Special needs of the bright and bored
Teachers-in-training are given plenty of advice on how to help the underachievers they will doubtless meet in their careers. But what about the other end of the spectrum? Chloe has just been awarded a place at one of London's top music academies to study guitar, voice and piano. The 12-year-old is also gifted at drama and has a TV series under her belt. Yet Chloe and her parents say that the music staff at her secondary school spent the whole of her first year ignoring her.
When the parents asked if there was any way Chloe could become involved in the school's musical life, or have extra opportunities to contribute or perform, the answer was no. An angry letter to the head of music was passed on to the headteacher. He sent a dismissive, tetchy response implying that the parents were known nuisances.
This by no means unique story was at one of the country's top selective state schools, leading a culture in which state schools let thousands of gifted and talented children slip through the net. As Estelle Morris, School Standards Minister, said at a recent conference: "Schools need to change their culture to identify the brightest children, in the same way that they target those with special needs."
Many teachers guiltily admit that gifted children have traditionally been left "to get on with it". That may now be changing. The Government is pumping pound;23 million into pilot programmes focusing on the specific needs of the highly able. This year has seen the first Gifted and Talented Programme (GTP), part of the Excellence in Cities scheme, which could enrol up to 40,000 youngsters from 460 schools in six areas.
At John Smeaton Community High School, Leeds, Cheryl Bryan is both the head of Geography and the Gifted and Talented Co-ordinator. Pupils are screened using an electronic register that pinpoints those who have attained above targets. Following DfEE guidelines, around 6-10 per cent fall into the category of gifted (defined as academically able) and talented (in areas such as music, sport and drama.) "We try to make sure these children have a curriculum which is challenging them, focusing on extension and enrichment within the classroom," Ms Bryan says. Years 11 and 12 also go to summer schools set up by local universities including Leeds Met, Newcastle and York. "I'm so pleased that children at the top end are at last being given support and encouragement instead of being just left to get on with it. Now we have the opportunity to make a difference," she says.
On top of the GT programme the Government has recommended that schools use more of their budget for GT. It also feels that Ofsted inspection should include an assessment of how well schools provide for the highly able.
In the report "Highly Able Children", the Education and Employment Committee recommends all LEAs appoint an adviser to a funded post with responsibility for the highly able.
Even without special GTP funding, many schools have already appointed gifted and talented co-ordinators, such as David Broadbridge at Dover Grammar School for Girls, Kent. He agrees that many children do miss out. "The net may exist at a lot of state schools, but it depends on how thick the mesh is as to whether they slip through or not."
Recently one girl at Dover Grammar passed 11 GCSEs at Grade A, a pupil was selected for the England U18 hockey squad, and another played the bassoon with the Kent County Youth Orchestra on their tour of Argentina.
This range of achievements hits on a key aspect of GT, where many are concerned to get away from emphasis on intellectual hothousing at the price of emotional and social success.
"We have to ensure that the chid isn't bored," Broadbridge says. "Equally, we have to be careful she's not labelled 'Prof' or 'Boff'."
Despite fears that hothousing will mar childhood years, many early achievers go on to find fulfilling work, make a lot of money, enjoy a range of hobbies, and have a satisfying emotional life. Sentimentality about a "natural" childhood misses that a bright child can be bored and stressed by underachievement. A talented one may be crying out for recognition, and deeply frustrated because the school curriculum doesn't allow enough time for what they do best.

◆ DATASET CONTENT:
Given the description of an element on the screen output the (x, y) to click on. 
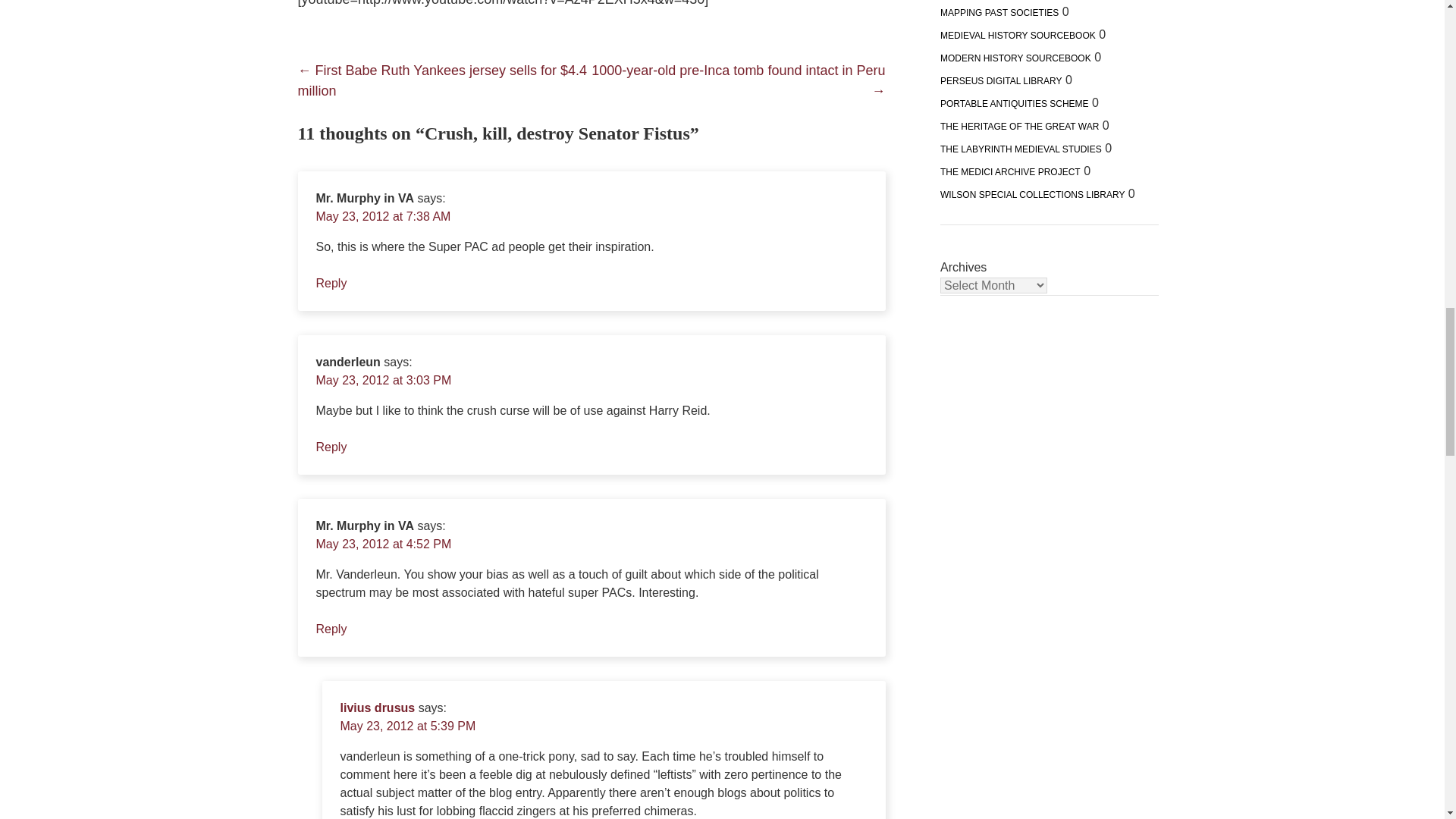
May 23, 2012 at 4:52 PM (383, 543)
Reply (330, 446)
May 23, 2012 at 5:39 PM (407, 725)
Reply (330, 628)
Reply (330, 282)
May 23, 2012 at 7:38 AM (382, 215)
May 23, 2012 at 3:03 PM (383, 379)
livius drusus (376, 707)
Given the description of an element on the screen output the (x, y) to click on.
* * *
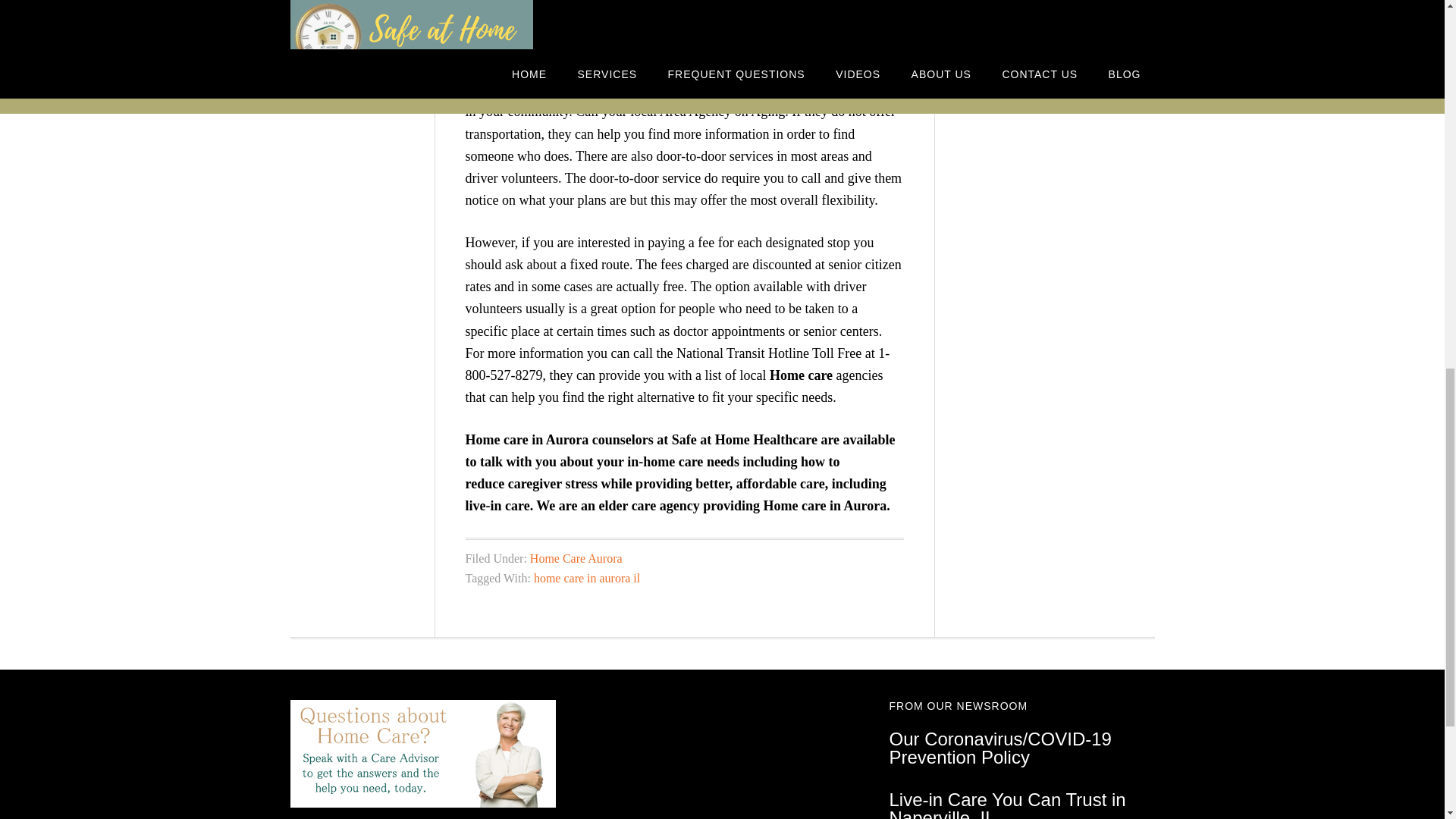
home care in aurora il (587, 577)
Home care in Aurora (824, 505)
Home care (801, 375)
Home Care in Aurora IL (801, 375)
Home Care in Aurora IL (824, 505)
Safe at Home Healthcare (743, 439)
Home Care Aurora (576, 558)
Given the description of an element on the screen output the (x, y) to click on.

◆ EXERCISE REQUIREMENTS:
[a] Answer these questions from the article on gifted and talented pupils:
(i) Up to how many schools could the first Gifted and Talented Programme enroll youngsters from?
(ii) Besides coordinating gifted and talented provision, which department does Cheryl Bryan head?
(iii) With which orchestra did a Dover Grammar pupil play the bassoon?
[b] Decide whether each statement agrees with the article on gifted and talented pupils. Answer yes or no and quote the words that settle it.
(i) Chloe is 12 years old.
(ii) The head of music replied directly to the parents' angry letter.
(iii) Under DfEE guidelines, roughly 6-10 per cent of pupils count as gifted and talented.
[c] Carry on the article on gifted and talented pupils from its final sentence.
The rows have no role in this work.

◆ RESULTS FOR EACH TASK:
[a]
(i) 460 schools, in six areas.
(ii) Geography.
(iii) The Kent County Youth Orchestra.

[b]
(i) Yes: "The 12-year-old is also gifted at drama"
(ii) No: "An angry letter to the head of music was passed on to the headteacher."
(iii) Yes: "around 6-10 per cent fall into the category of gifted (defined as academically able) and talented"

[c]
The GT programme is not restricted to a narrowly academic approach. It uses a range of resources and methods. This can start with the screening process. Denise Crosland of North Manchester High School, co-ordinator for the gifted and talented in the city of Manchester, tries a variety of identification measures to select those with potential - national test results, reading ages, and asking school staff.
Peer identification is another important source. "Pupils do know who's good at something," she points out. "In the classroom we make sure the curriculum is more challenging, with flexible learning as well as extension papers in national tests. We're also offering master classes in a range of subjects including languages, design, electronics, and maths."
Where is all this leading? "Linear progression up the ladder of exams and qualifications is not the only way to meet the needs of the highly able - some youngsters may prefer to extend themselves sideways," says the report "Highly Able Children". Possible options include voluntary work, work placement, and more learning leading to a qualification.
Focusing on the special needs of the able challenges all kinds of ideas and expectations about education. A radical change in attitude is needed, the report says. "The development that would make the most difference in the education of the highly able is a change of attitude among teachers and LEAs, but perhaps even more importantly among society at large."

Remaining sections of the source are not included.